** AVAILABLE DATA follows **

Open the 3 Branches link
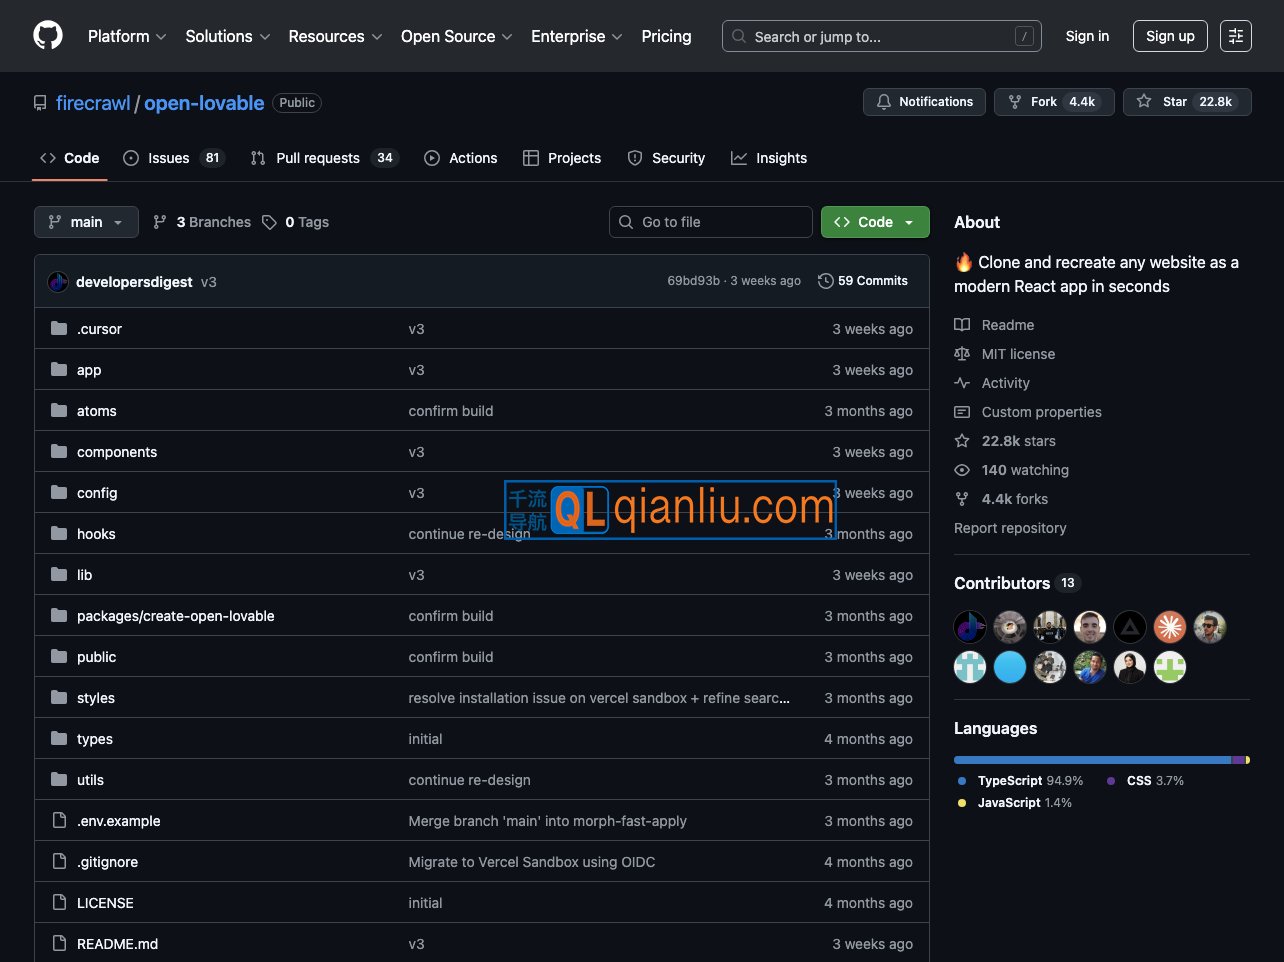Viewport: 1284px width, 962px height. tap(202, 222)
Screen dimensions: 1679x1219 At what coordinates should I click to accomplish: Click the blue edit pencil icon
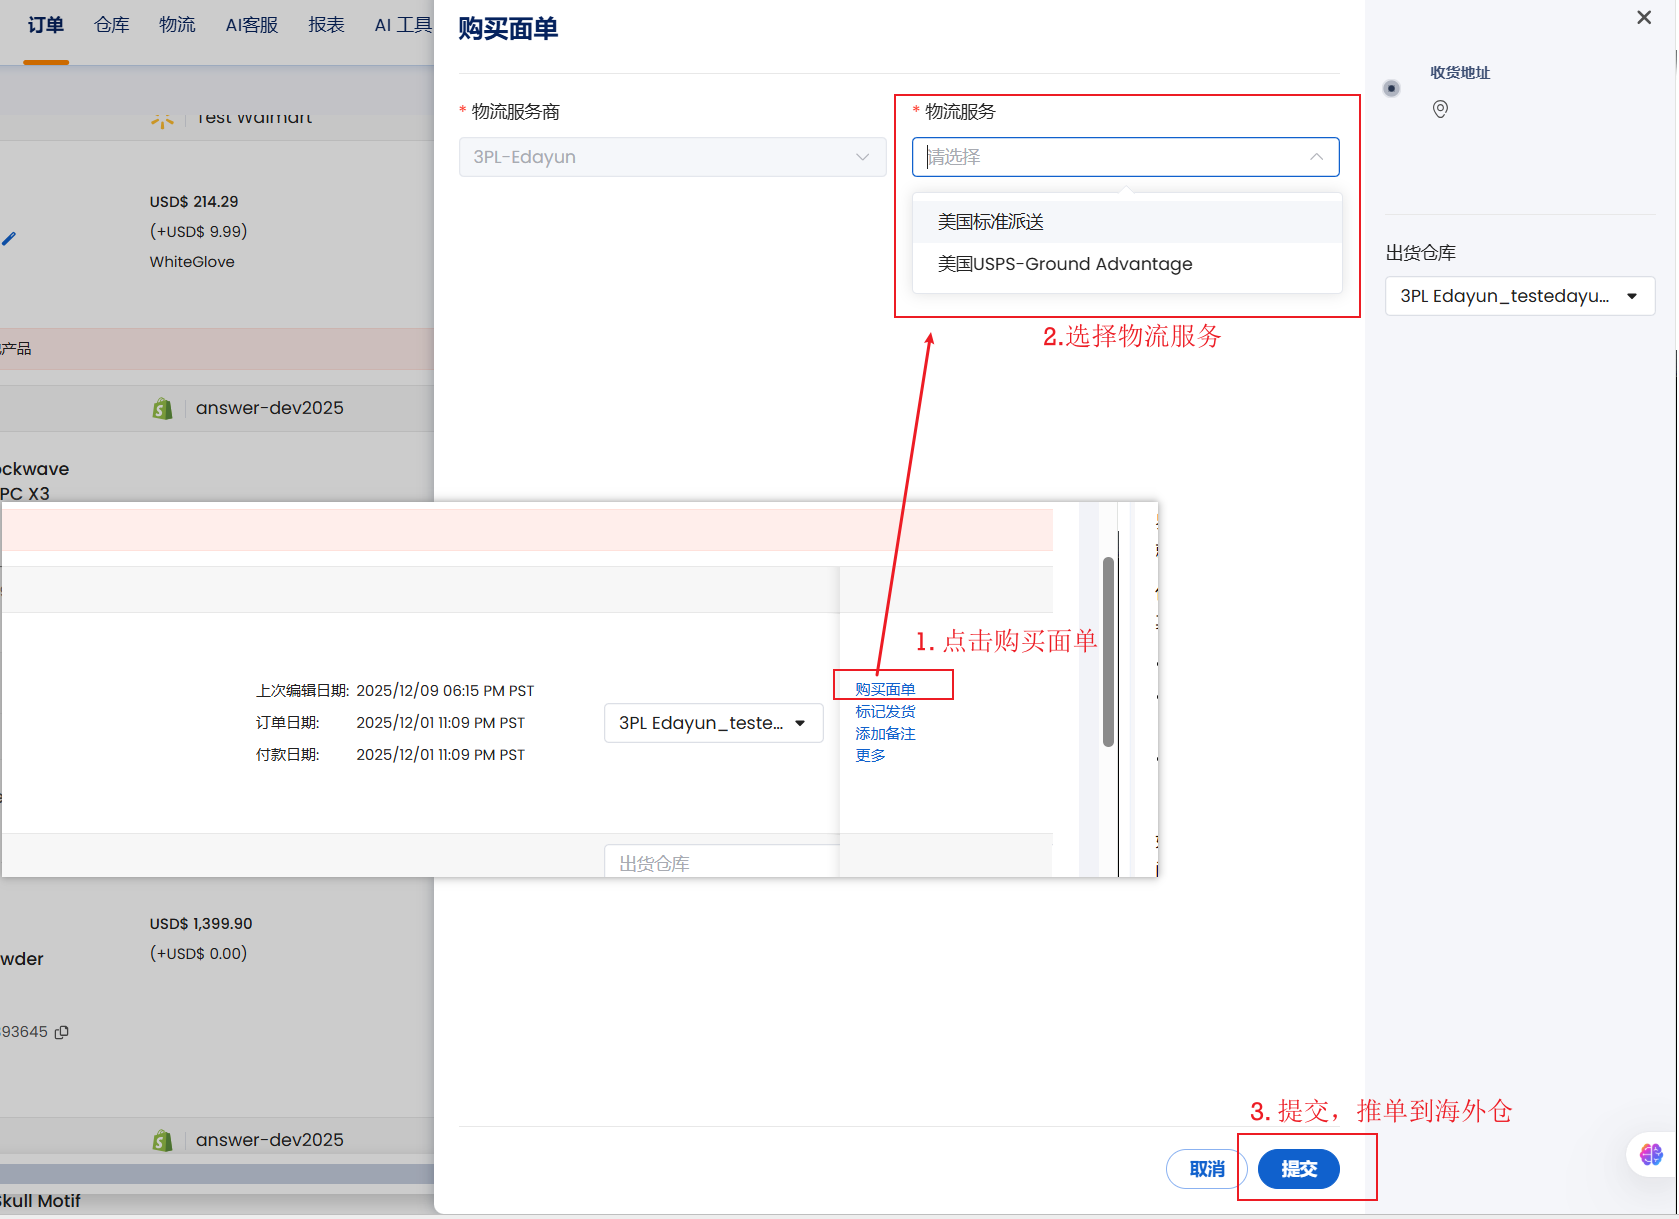pyautogui.click(x=9, y=239)
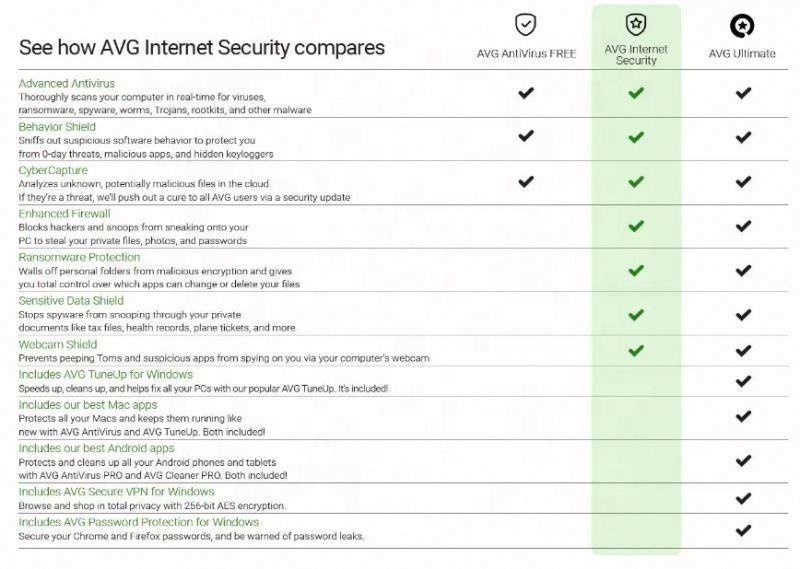This screenshot has height=569, width=800.
Task: Click Ultimate checkmark for AVG Secure VPN
Action: tap(743, 498)
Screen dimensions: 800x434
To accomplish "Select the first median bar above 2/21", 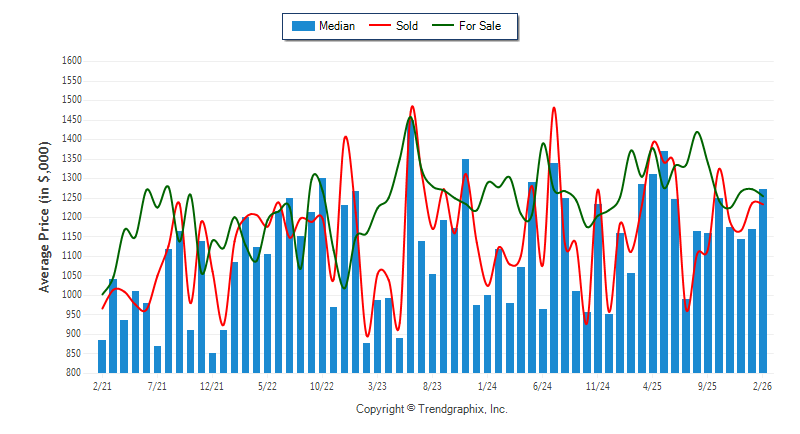I will pos(102,356).
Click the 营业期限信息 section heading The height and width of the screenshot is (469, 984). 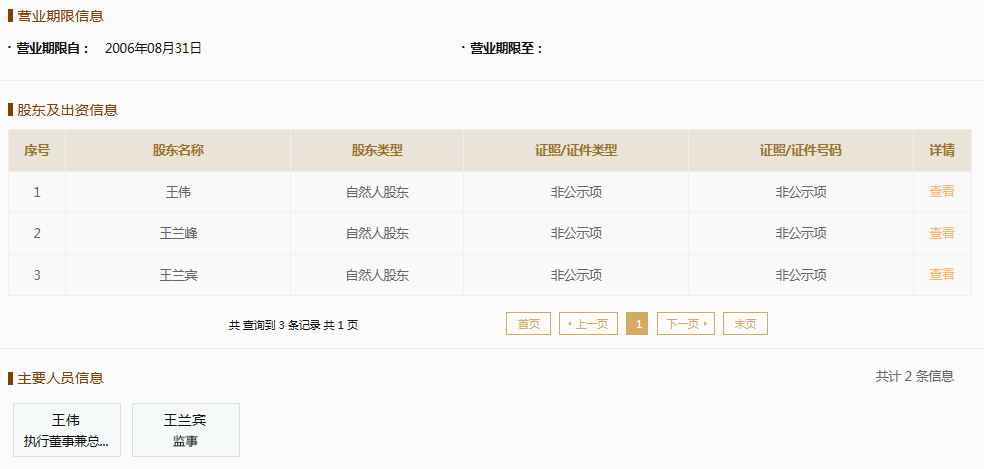click(60, 16)
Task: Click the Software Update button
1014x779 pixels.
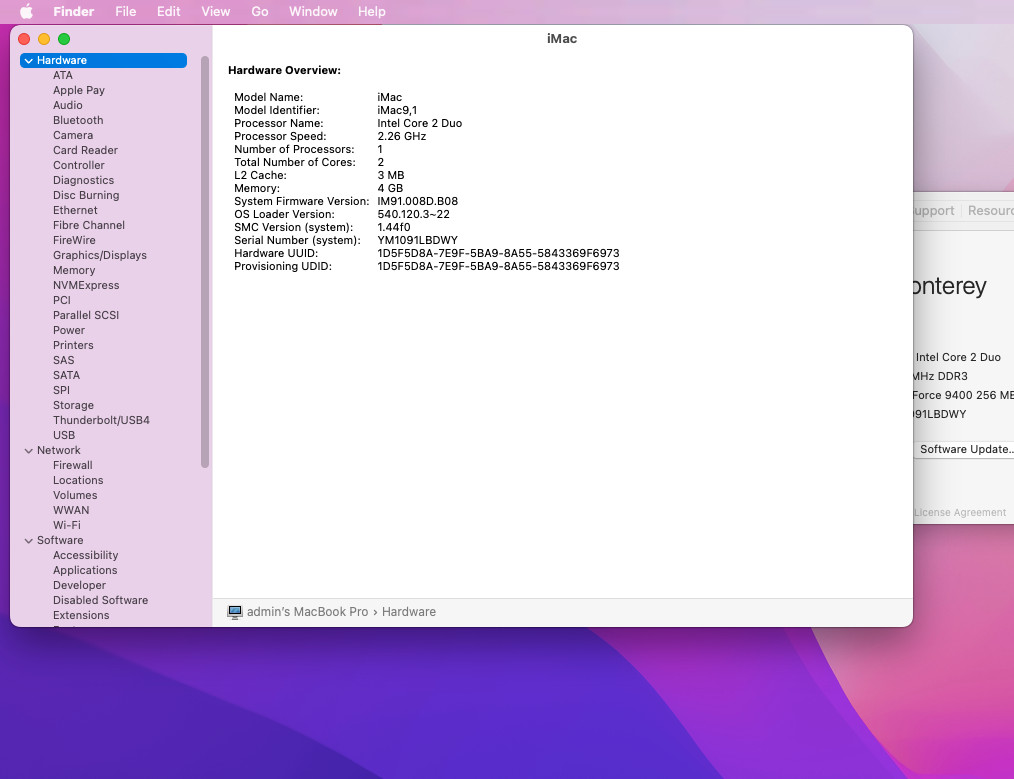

** End of AVAILABLE DATA **

TASK DESCRIPTION :: Print the data exactly, from its first line to the line containing "Screen dimensions: 800x434", both included. Omit the pictures.

WRITTEN REPLY ::
Open the 3 Branches link
Viewport: 1284px width, 962px height. tap(202, 222)
Screen dimensions: 1679x1219 At what coordinates should I click to accomplish: Click the blue edit pencil icon
pyautogui.click(x=9, y=239)
This screenshot has height=569, width=800.
Task: Click Ultimate checkmark for AVG Secure VPN
Action: tap(743, 498)
Screen dimensions: 800x434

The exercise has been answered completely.